→ **What you should do**
Print only the lines below from the one with "Where should I" to the one with "Task: Pick the Windows Service template icon", both included, exactly as they stand. Leave pictures out.

[Collected data entries]
━━━━━━━━

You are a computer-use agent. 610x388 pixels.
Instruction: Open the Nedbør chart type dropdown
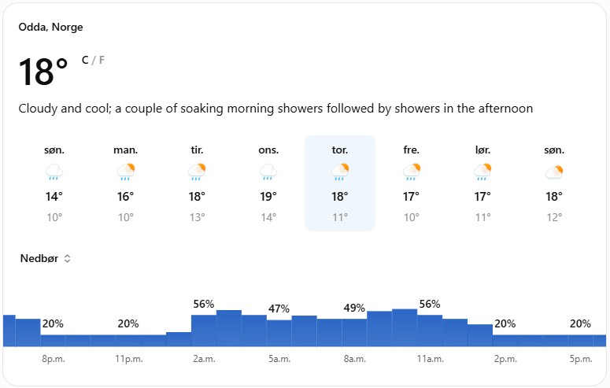[x=46, y=258]
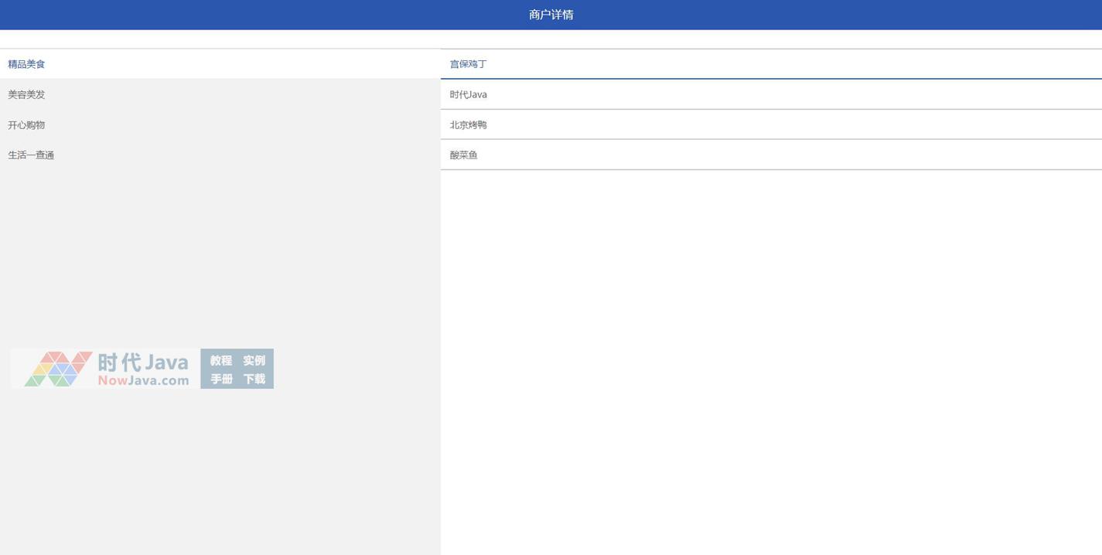Click empty white area below 酸菜鱼 list
This screenshot has height=555, width=1102.
[770, 348]
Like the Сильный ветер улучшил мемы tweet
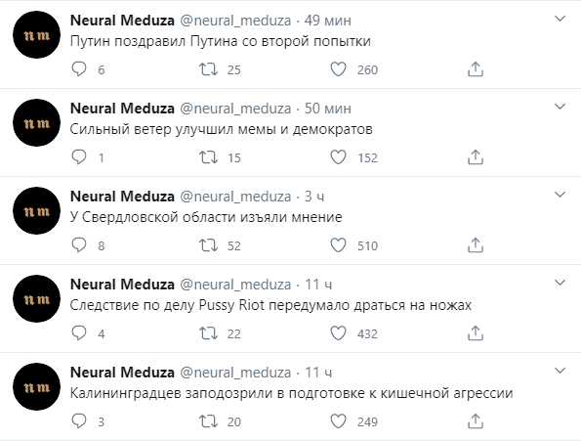581x441 pixels. (338, 157)
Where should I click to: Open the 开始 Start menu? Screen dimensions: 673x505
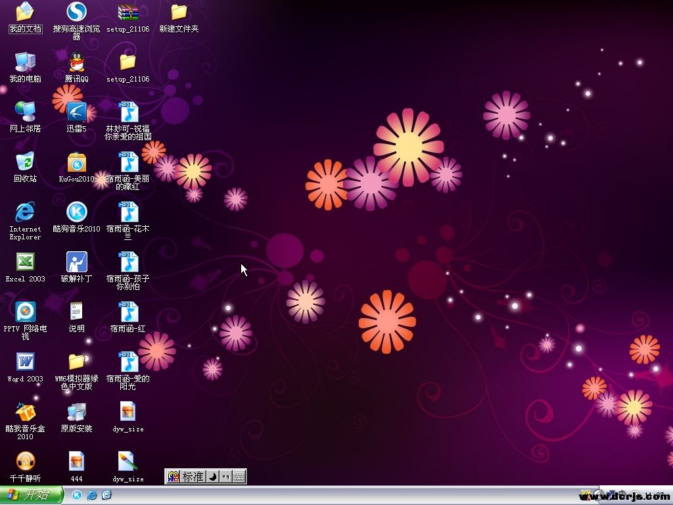click(x=32, y=495)
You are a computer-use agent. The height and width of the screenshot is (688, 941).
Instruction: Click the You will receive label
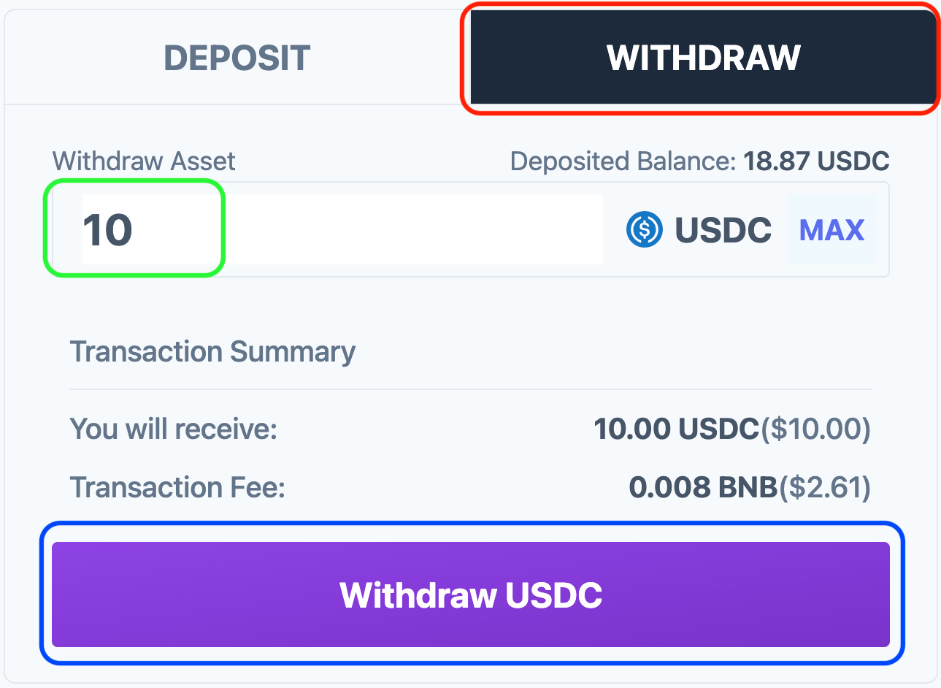tap(174, 429)
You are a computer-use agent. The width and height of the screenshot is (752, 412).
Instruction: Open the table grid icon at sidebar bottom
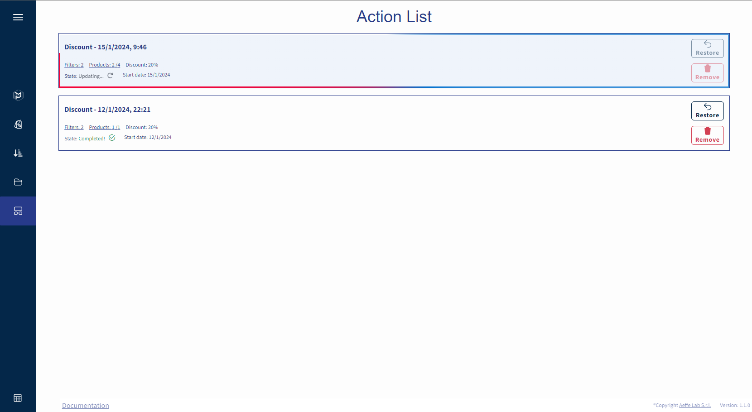click(18, 398)
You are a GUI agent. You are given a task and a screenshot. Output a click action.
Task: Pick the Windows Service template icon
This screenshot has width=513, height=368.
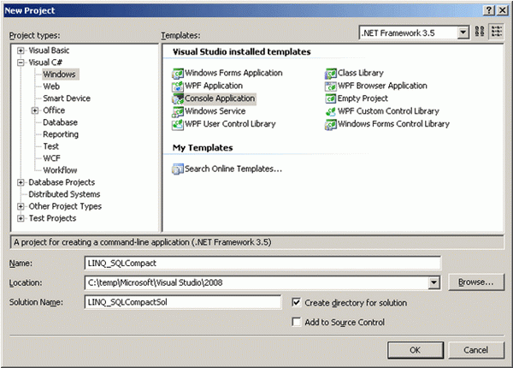[178, 111]
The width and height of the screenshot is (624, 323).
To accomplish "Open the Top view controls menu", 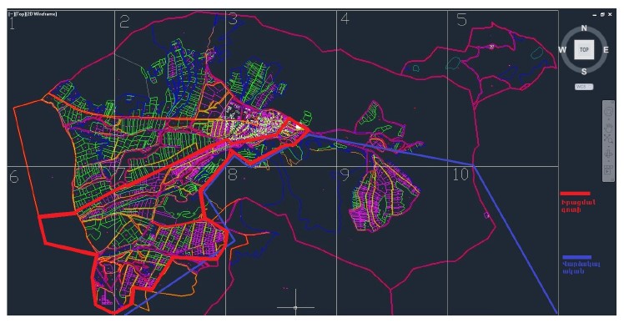I will click(19, 14).
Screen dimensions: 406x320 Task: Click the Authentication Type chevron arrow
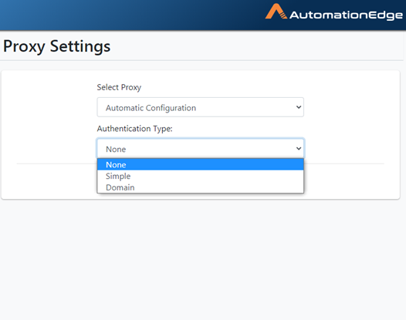point(299,149)
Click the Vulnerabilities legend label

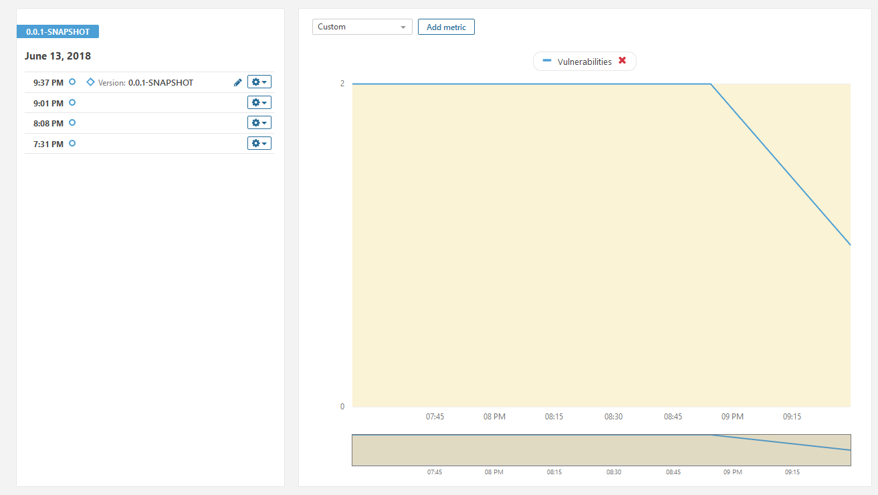[584, 62]
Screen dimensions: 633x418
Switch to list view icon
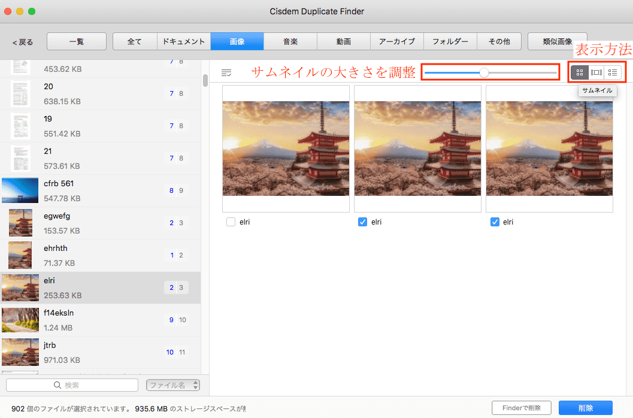click(x=613, y=72)
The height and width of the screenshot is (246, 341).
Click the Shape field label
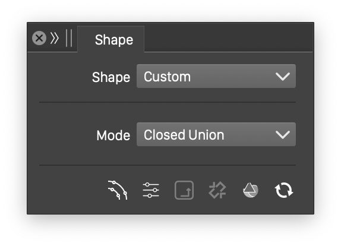[x=111, y=77]
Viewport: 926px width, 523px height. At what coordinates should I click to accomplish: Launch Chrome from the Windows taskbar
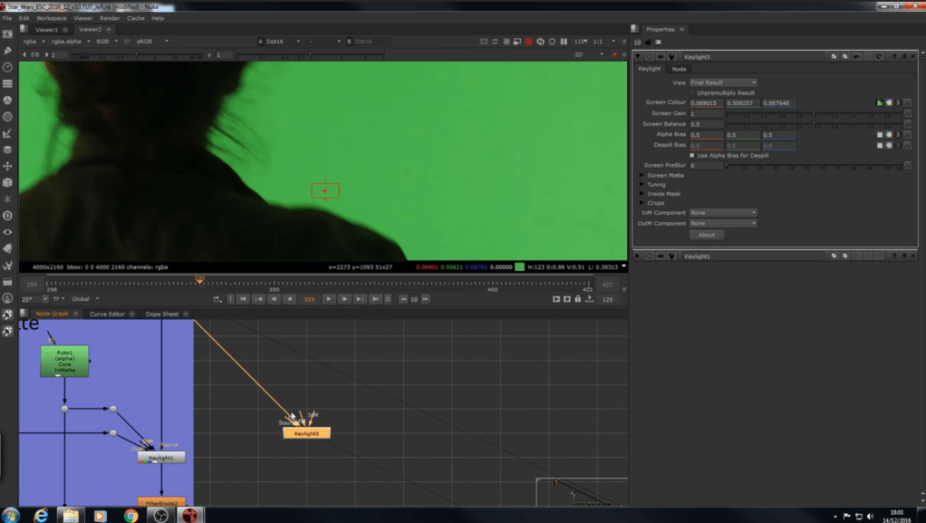(x=130, y=515)
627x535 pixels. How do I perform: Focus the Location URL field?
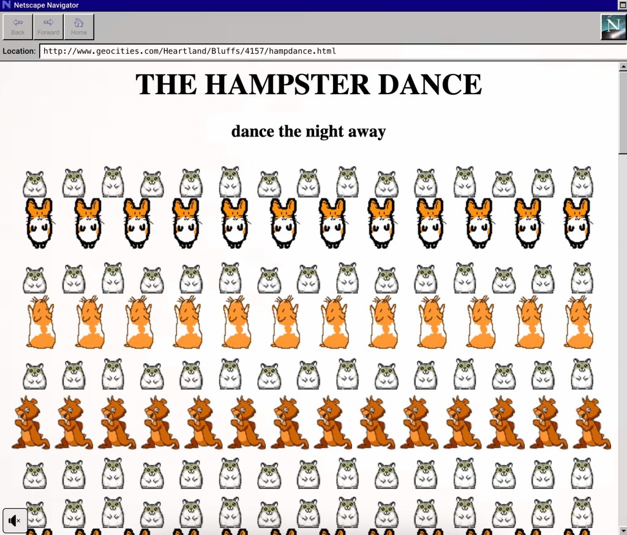click(328, 51)
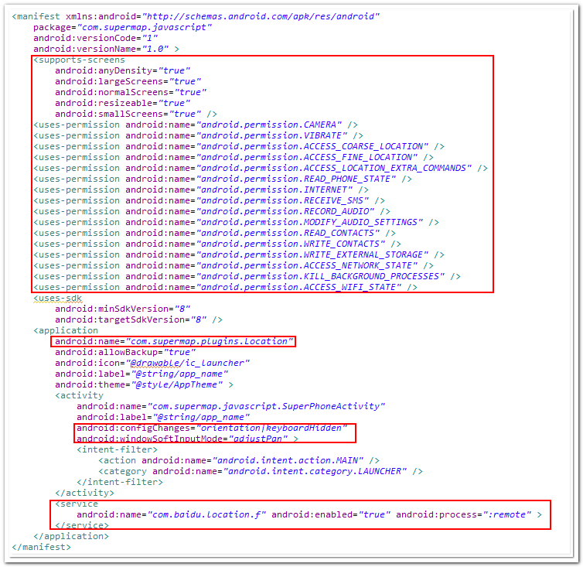Screen dimensions: 583x567
Task: Click the SuperPhoneActivity activity name
Action: coord(268,406)
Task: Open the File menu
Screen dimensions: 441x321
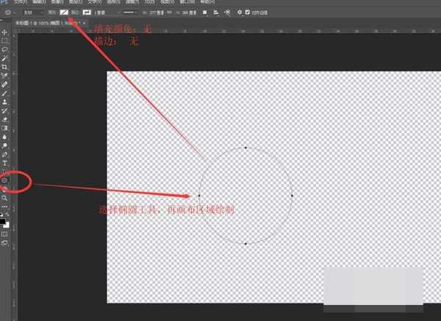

━━━━━━━━

→ **Solution for this problem**
Where should I click to: Open the 开始 Start menu? Screen dimensions: 673x505
click(x=32, y=495)
You are a computer-use agent. The height and width of the screenshot is (688, 941).
Instruction: Click the You will receive label
tap(174, 429)
You are a computer-use agent. The width and height of the screenshot is (752, 412).
Instruction: Open the table grid icon at sidebar bottom
click(18, 398)
You are a GUI agent. You are given a task and a screenshot. Output a click action.
Task: Pick the Windows Service template icon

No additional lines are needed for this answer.